- Work instructions
Give the records from the line with "has width=1336, height=500." up to and including the line with "x-tick-label: 155 is" as a Markdown table with the columns Row and Text, numbering each line and skipping blank ones. Leave the pictures out of the table.

- Working data
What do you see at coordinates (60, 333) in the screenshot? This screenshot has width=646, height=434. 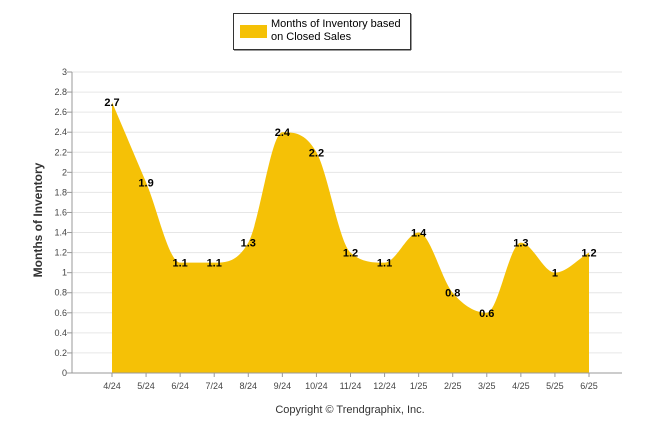 I see `y-tick-label: 0.4` at bounding box center [60, 333].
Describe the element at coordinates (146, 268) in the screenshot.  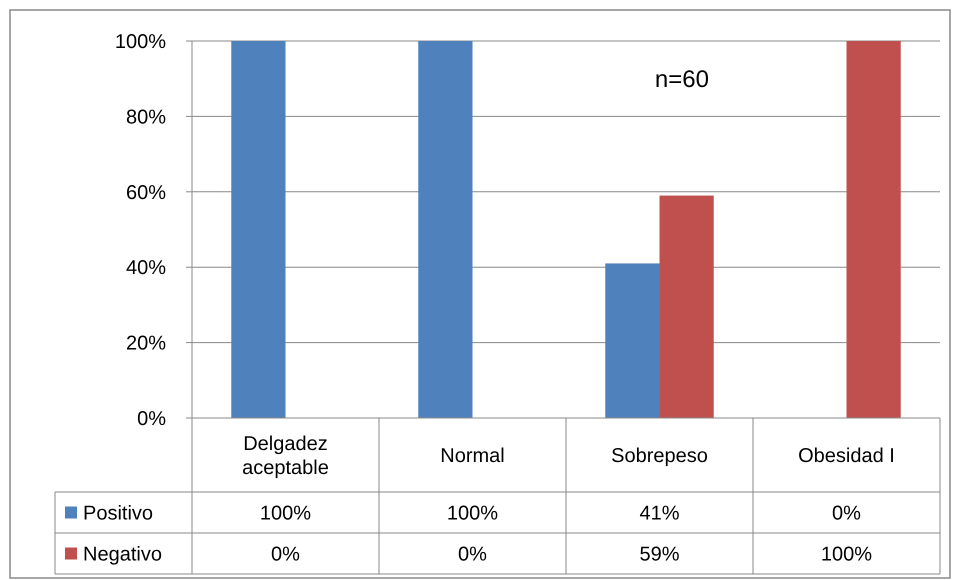
I see `y-tick-label: 40%` at that location.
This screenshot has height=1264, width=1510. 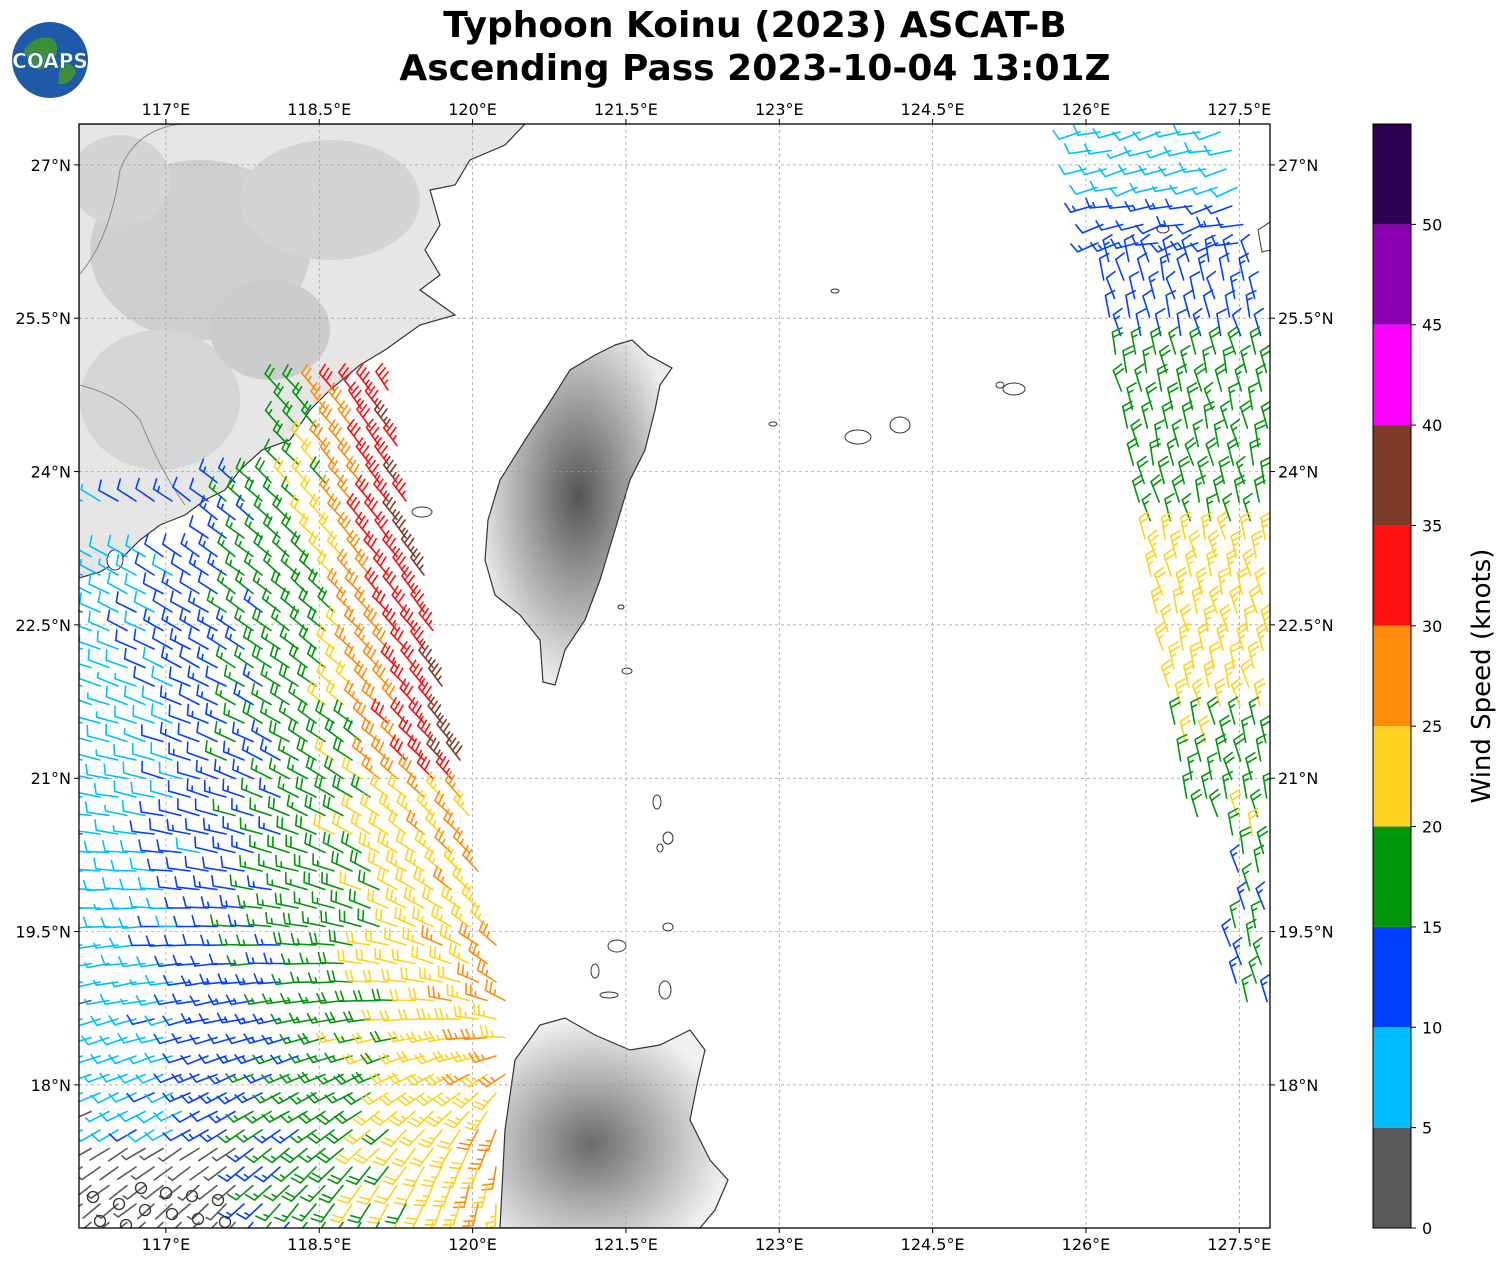 I want to click on lon-tick-label-bottom: 117°E, so click(x=166, y=1244).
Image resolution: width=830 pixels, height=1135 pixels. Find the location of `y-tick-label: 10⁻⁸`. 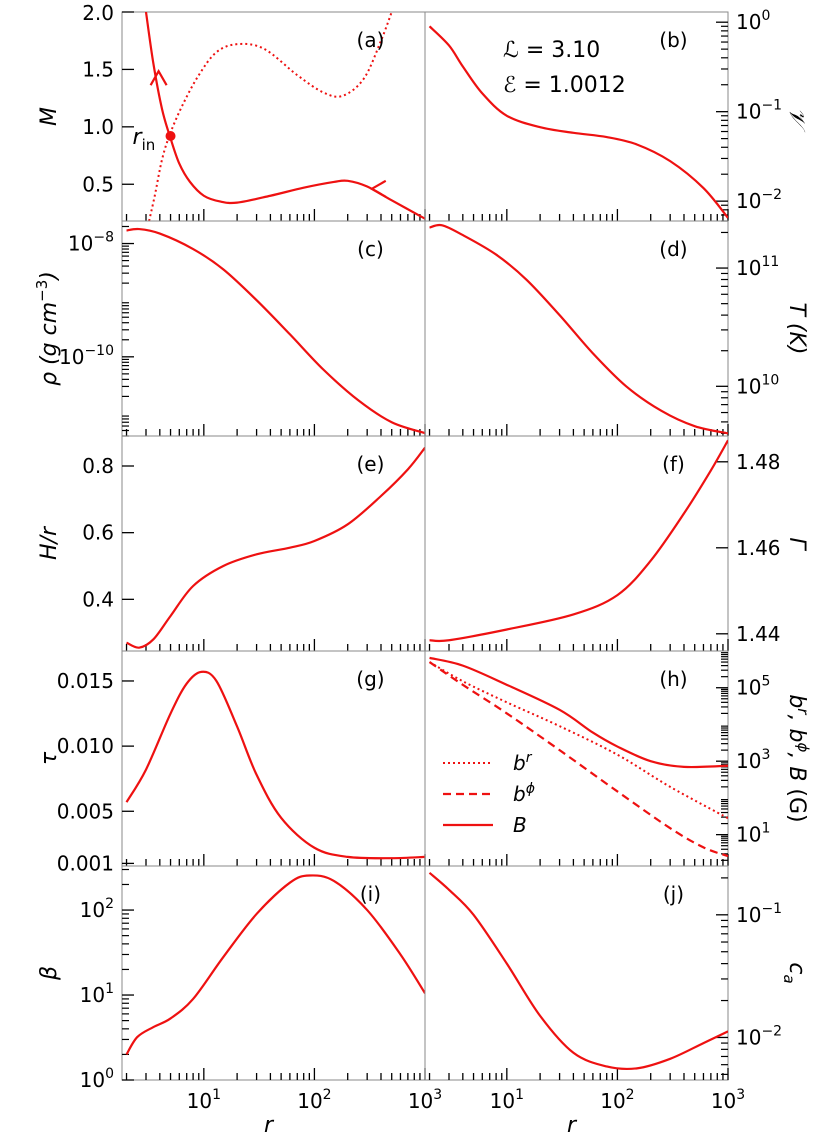

y-tick-label: 10⁻⁸ is located at coordinates (91, 243).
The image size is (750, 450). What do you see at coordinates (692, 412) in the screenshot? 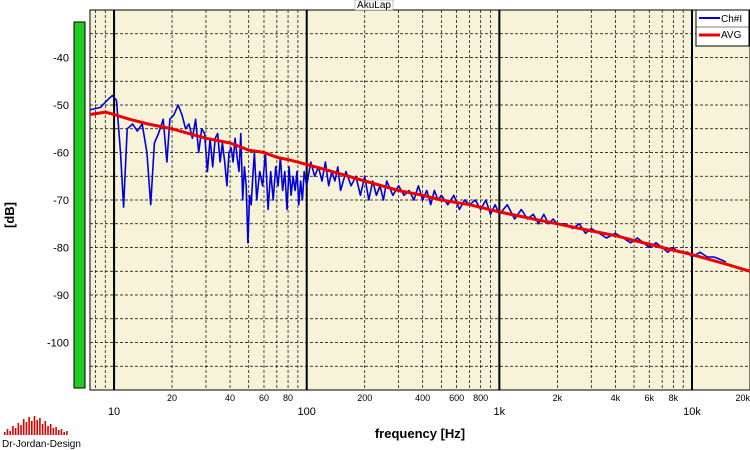
I see `x-tick-label: 10k` at bounding box center [692, 412].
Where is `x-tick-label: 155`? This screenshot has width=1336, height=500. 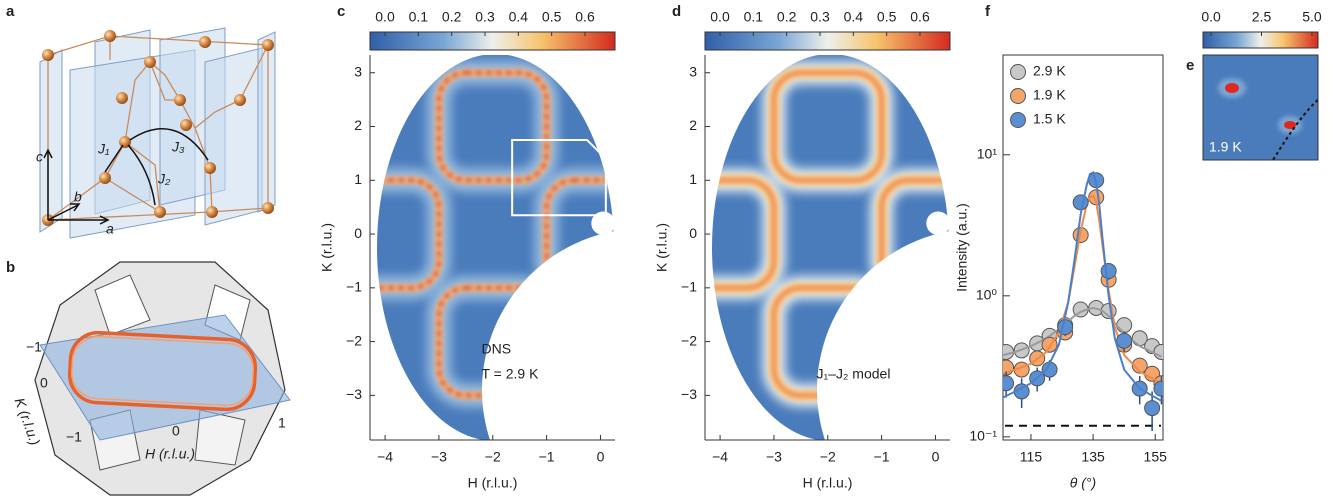
x-tick-label: 155 is located at coordinates (1156, 457).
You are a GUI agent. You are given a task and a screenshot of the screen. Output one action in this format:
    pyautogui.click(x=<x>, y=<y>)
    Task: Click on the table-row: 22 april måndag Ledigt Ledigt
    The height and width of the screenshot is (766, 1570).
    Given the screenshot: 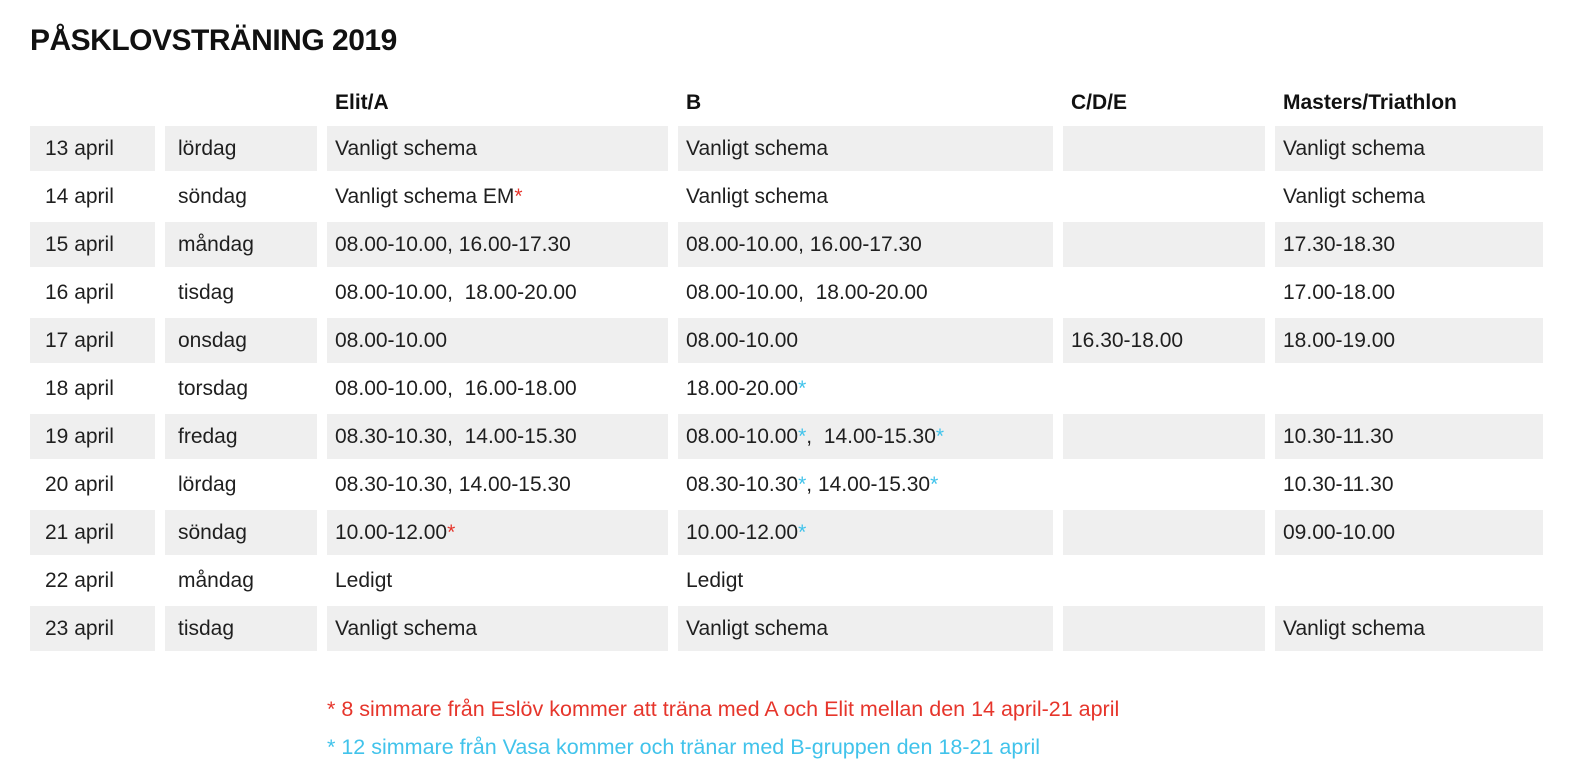 What is the action you would take?
    pyautogui.click(x=786, y=580)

- Result below
| Row | Text |
|---|---|
| 1 | Where is `x-tick-label: 155`? This screenshot has width=1336, height=500.  |
| 2 | x-tick-label: 155 is located at coordinates (1156, 457). |